Tackling Extremism in Prisons

I am today working with the Secretary of State for Justice, Liz Truss in taking action to tackle extremism in prisons, with the publication of the Acheson Report. Prisons exist to keep the public safe and Islamist extremism is a direct threat to the important work carried out in prisons.

That is why we are now taking the firm action needed in countering and confronting dangerous ideologies behind bars. It is unacceptable that prisons, responsible by the state should be used as a vehicle to help radical views thrive. We know that in our prison system today, attempts by extremists to engineer segregation, encourage aggressive conversions and intimidate prison chaplains are happening all too often.

There are no easy answers to this problem. Tackling terrorism and extremism in prisons will not be achieved through one simple approach. That is why I support the findings of the Acheson report.  We should be clear about this; this is the most dramatic departure in decades about how prisons in England and Wales deal with radicalisation.

Extremists in prisons will be separated from other inmates, thereby significantly reducing the risk of extremist gangs being able to coerce fellow prisoners into supporting warped ideologies.  It is estimated that around 1,000 inmates are vulnerable to radicalisation attempts, so the move to build special units allowing separation between radicalised inmates and other prisoners is crucial in stopping the threat of contagion.

New controls on books regarded as extremist mean that some books will be banned, with new powers given to regularly scrutinise potentially dangerous materials.  Prison chaplains will also be subject to greater vetting to ensure that the prison system is not used as a means to preach extremist ideology.

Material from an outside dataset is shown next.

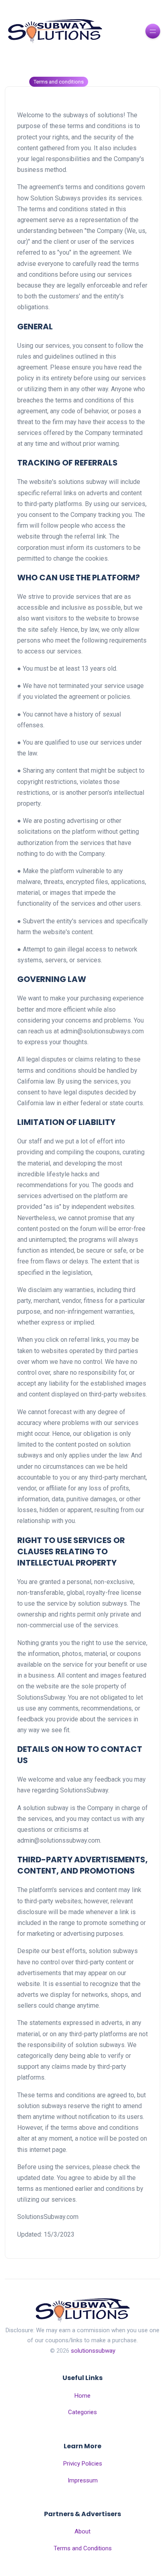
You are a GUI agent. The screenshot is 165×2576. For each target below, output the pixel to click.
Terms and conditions (59, 82)
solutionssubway (93, 2350)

Finally, prison staff must be given further training and support so they are better equipped to deal with radicalised inmates. The Acheson report shows that many prison staff do not feel that they are able to properly confront the issue, with some staff citing fears of being labelled racist. Helping our prison civil servants is essential. Prison staff do work which is not seen by the majority of the public, but is crucial for public protection and society as a whole. Helping them will be a central tenant in building a stronger, fairer prison system.